INSTRUCTIONS FOR THE TASK -
Please arrange the items starting at the line containing "This screenshot has height=626, width=1568." and ending at the line containing "tap(40, 571)" as a numbered list, leaving out blank lines.
◆ ◆ ◆ ◆ ◆ ◆ ◆
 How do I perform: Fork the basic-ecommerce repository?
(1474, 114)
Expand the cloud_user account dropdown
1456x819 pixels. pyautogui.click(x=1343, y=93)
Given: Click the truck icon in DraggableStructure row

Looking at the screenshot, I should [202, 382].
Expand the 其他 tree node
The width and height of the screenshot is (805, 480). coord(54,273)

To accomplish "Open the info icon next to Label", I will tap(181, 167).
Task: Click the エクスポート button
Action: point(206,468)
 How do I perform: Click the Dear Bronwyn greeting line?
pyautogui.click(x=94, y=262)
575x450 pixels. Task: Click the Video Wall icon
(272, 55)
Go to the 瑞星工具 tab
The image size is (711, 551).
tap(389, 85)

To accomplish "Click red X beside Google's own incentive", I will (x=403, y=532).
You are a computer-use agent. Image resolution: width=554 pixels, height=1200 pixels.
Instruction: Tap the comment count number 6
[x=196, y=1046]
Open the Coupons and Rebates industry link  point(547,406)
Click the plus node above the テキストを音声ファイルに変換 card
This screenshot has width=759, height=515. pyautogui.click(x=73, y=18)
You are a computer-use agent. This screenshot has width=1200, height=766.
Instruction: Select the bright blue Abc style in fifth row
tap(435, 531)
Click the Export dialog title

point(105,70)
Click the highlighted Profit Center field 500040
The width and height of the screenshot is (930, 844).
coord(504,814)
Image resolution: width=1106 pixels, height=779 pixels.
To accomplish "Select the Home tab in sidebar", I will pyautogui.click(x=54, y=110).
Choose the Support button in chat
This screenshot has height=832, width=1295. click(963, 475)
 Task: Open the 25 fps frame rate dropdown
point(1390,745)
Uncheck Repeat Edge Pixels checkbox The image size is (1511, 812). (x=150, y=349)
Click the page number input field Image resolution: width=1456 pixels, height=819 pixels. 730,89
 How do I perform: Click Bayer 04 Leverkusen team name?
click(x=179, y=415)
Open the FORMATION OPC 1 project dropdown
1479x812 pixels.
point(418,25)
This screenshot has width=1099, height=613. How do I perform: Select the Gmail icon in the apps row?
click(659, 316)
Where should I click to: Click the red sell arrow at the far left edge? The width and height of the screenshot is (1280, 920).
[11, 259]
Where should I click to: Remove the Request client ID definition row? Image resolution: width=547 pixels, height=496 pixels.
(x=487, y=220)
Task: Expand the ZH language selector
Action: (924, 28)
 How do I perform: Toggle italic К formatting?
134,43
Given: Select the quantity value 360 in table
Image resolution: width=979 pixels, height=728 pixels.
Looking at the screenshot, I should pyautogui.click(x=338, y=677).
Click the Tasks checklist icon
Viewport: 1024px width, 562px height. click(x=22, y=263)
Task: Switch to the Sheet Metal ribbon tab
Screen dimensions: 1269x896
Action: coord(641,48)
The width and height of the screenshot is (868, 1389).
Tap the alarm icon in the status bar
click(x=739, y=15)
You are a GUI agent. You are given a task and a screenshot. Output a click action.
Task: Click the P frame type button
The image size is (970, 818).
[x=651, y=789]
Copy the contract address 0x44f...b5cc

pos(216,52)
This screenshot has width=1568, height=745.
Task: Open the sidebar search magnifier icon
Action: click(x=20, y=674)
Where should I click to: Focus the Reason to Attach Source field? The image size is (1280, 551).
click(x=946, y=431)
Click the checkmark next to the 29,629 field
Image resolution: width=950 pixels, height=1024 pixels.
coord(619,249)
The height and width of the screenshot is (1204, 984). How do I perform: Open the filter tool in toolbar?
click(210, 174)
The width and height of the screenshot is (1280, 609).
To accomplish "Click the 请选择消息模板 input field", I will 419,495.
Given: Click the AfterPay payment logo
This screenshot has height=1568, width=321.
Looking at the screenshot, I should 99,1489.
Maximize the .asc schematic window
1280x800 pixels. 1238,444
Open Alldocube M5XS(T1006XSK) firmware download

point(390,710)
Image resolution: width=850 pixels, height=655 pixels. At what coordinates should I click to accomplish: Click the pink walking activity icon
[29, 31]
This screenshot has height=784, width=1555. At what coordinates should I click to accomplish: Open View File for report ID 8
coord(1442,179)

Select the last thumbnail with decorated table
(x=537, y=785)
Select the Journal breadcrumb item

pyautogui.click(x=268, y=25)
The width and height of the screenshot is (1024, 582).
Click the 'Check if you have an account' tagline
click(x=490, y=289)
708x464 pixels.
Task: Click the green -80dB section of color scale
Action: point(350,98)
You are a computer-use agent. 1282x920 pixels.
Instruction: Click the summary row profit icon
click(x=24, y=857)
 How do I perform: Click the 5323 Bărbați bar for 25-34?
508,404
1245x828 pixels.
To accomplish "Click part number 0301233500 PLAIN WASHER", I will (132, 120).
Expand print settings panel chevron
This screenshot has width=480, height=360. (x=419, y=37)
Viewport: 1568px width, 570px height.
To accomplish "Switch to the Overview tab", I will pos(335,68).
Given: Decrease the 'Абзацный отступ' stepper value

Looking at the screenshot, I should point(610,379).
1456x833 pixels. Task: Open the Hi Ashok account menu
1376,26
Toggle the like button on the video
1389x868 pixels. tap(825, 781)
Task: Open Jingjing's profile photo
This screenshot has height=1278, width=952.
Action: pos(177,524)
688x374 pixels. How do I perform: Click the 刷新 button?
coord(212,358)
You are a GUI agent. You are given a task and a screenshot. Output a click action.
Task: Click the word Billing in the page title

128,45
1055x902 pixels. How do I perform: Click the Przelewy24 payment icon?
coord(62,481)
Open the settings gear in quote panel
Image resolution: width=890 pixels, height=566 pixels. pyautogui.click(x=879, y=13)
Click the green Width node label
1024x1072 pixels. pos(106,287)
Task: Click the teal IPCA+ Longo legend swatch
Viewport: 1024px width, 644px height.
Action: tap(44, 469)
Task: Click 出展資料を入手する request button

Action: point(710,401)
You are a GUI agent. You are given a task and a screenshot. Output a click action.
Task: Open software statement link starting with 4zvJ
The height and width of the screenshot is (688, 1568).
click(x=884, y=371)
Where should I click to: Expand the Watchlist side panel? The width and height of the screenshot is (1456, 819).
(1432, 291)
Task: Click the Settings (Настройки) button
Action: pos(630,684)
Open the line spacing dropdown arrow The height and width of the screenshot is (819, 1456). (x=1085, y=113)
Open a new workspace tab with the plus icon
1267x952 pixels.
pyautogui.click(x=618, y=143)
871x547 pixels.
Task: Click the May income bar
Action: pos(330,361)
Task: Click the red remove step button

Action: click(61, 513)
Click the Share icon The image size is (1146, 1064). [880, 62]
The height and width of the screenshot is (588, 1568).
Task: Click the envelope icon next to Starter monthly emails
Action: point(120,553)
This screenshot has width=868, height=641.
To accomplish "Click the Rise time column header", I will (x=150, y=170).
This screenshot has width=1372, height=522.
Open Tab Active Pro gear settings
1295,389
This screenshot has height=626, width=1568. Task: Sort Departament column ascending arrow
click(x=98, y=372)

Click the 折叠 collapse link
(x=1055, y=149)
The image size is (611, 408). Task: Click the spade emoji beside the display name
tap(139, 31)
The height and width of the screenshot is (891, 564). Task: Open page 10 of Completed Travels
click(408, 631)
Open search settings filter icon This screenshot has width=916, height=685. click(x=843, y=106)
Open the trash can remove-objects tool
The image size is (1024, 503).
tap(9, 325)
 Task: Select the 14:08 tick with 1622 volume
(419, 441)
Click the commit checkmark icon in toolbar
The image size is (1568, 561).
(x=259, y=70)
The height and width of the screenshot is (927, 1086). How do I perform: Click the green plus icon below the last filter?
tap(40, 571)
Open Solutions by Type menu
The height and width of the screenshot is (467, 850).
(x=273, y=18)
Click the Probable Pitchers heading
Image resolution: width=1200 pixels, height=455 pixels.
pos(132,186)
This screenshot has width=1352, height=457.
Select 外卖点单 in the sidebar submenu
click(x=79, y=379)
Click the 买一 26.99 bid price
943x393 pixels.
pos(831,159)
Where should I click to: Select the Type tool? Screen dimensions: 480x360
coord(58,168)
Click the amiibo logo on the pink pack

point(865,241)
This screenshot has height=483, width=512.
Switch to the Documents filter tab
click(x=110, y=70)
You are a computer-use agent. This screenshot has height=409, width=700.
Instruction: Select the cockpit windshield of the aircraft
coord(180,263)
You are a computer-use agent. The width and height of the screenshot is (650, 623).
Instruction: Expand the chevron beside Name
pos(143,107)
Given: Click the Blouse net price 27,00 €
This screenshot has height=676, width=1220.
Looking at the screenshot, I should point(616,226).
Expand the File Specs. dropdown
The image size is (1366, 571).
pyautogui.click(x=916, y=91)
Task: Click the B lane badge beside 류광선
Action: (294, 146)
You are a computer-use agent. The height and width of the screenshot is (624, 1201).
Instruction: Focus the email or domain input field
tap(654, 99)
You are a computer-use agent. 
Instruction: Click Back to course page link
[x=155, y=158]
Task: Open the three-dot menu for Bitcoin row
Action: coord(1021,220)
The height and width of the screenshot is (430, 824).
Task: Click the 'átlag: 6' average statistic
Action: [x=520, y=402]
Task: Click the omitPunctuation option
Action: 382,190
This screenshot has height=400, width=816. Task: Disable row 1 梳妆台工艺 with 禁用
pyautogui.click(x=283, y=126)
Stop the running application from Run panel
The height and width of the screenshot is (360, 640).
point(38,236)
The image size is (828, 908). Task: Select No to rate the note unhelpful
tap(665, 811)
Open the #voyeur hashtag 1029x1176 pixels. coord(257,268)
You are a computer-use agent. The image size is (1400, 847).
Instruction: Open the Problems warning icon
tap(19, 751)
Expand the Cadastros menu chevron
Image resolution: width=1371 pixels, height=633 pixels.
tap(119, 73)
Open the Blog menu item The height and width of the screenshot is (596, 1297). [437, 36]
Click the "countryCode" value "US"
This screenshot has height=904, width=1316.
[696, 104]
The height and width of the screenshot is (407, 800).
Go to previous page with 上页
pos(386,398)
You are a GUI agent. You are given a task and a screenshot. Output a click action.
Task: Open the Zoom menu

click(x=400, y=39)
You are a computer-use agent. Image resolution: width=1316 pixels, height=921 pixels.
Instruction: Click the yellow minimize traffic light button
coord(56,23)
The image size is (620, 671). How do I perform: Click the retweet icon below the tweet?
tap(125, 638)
◆ ◆ ◆ ◆ ◆ ◆ ◆
SOLUTION TO THIS TASK -
1. This screenshot has height=626, width=1568. Task: Sort Departament column ascending arrow
2. click(x=98, y=372)
3. Click the 折叠 collapse link
4. (x=1055, y=149)
5. The image size is (611, 408). Task: Click the spade emoji beside the display name
6. tap(139, 31)
7. The height and width of the screenshot is (891, 564). Task: Open page 10 of Completed Travels
8. click(408, 631)
9. Open search settings filter icon This screenshot has width=916, height=685. click(x=843, y=106)
10. Open the trash can remove-objects tool
11. The image size is (1024, 503).
12. tap(9, 325)
13.  Task: Select the 14:08 tick with 1622 volume
14. (419, 441)
15. Click the commit checkmark icon in toolbar
16. The image size is (1568, 561).
17. (x=259, y=70)
18. The height and width of the screenshot is (927, 1086). How do I perform: Click the green plus icon below the last filter?
19. tap(40, 571)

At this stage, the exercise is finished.